Decisions Are Not Made in Meetings; They Are Announced There

To understand how a company is managed, you must first understand where its decisions are actually made.

Because in many structures, the meeting is not the place where the decision is made.

The meeting is where a decision that has already taken shape is brought onto the stage.

There is a signature under the decision.

But behind that signature, there are people who carried information, enlarged risks, minimized risks, stayed close to the owner, delayed the process, did not object, or changed the direction of the matter.

That is why, in a company, I do not only look at the decision that was made.

I look at the journey of the decision.

Who started it?

Who influenced it?

Who delayed it?

Who changed it?

Who stayed silent?

Who gave it direction at the last minute?

Who signed it?

Who changed the direction of the decision without signing anything?

Because most of the time, by the time a decision reaches the meeting table, it has already matured.

The real question in the meeting is this:

Was this decision truly made here, or was it merely accepted here?

When trying to understand a structure, you must be able to read this distinction.

Because if the decision-making mechanism is unhealthy, the entire reflex of the company deteriorates.

Sales slows down.

Production waits.

Finance becomes compressed.

People avoid taking risks.

Customers are left without answers.

And the organization loses its ability to move under the weight of matters waiting for decisions.
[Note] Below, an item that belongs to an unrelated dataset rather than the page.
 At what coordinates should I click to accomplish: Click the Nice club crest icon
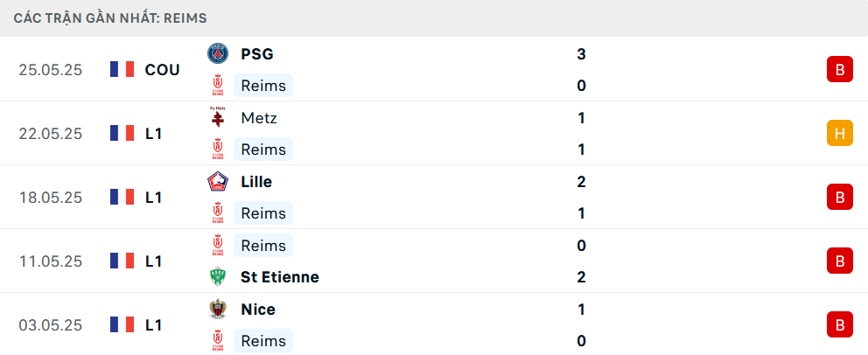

Decision-making is not only a management behavior.

It is the nervous system of the company.

Where a decision is formed, whom it passes through, how long it waits, and by whom it is changed; that is where the company's real management structure lives.

In some companies, the decision is officially made by the General Manager.

But the place where the decision is formed is another table.

In some companies, the owner announces the decision.

But that decision has already been shaped by the information that reached the owner's ear.

In some companies, a management meeting is held.

But by the time the meeting starts, everyone senses that the decision has already been made.

And in some companies, the decision is never made at all.

The issue simply drifts.

It waits.

It is postponed.

It is pushed forward.

And eventually, it returns as a crisis.

That is why I do not only look at the outcome of a decision.

I look at where the decision was born.

With what information was it born?

Who influenced it?

Who blocked it?

Who made it wait?

Who did not own it?

Who avoided taking risk?

Who merely sat at the table?

Who stood behind the decision?

The way a company makes decisions reveals its culture, its strength, its information flow and its management maturity at the same time.

Because a decision is not just a decision.

It is the company's capacity to govern itself.

If decisions in a structure are constantly delayed, there is not only slowness there.

There is a responsibility problem.

There is an authority problem.

There is a trust problem.

There is an information problem.

And sometimes, there is a problem with the culture of accountability.

Intervening in a company without reading this picture means intervening only in the results.

But unless the way decisions are made changes, the reflex of the company does not change.

That is why I do not try to manage a structure I have not yet understood.

First, I read how people speak.

Then the numbers.

Then the organization chart.

Then the informal power map.

And then I look at how the decision is born.

Because the future of a company is often revealed not by the decisions it makes, but by how those decisions are made.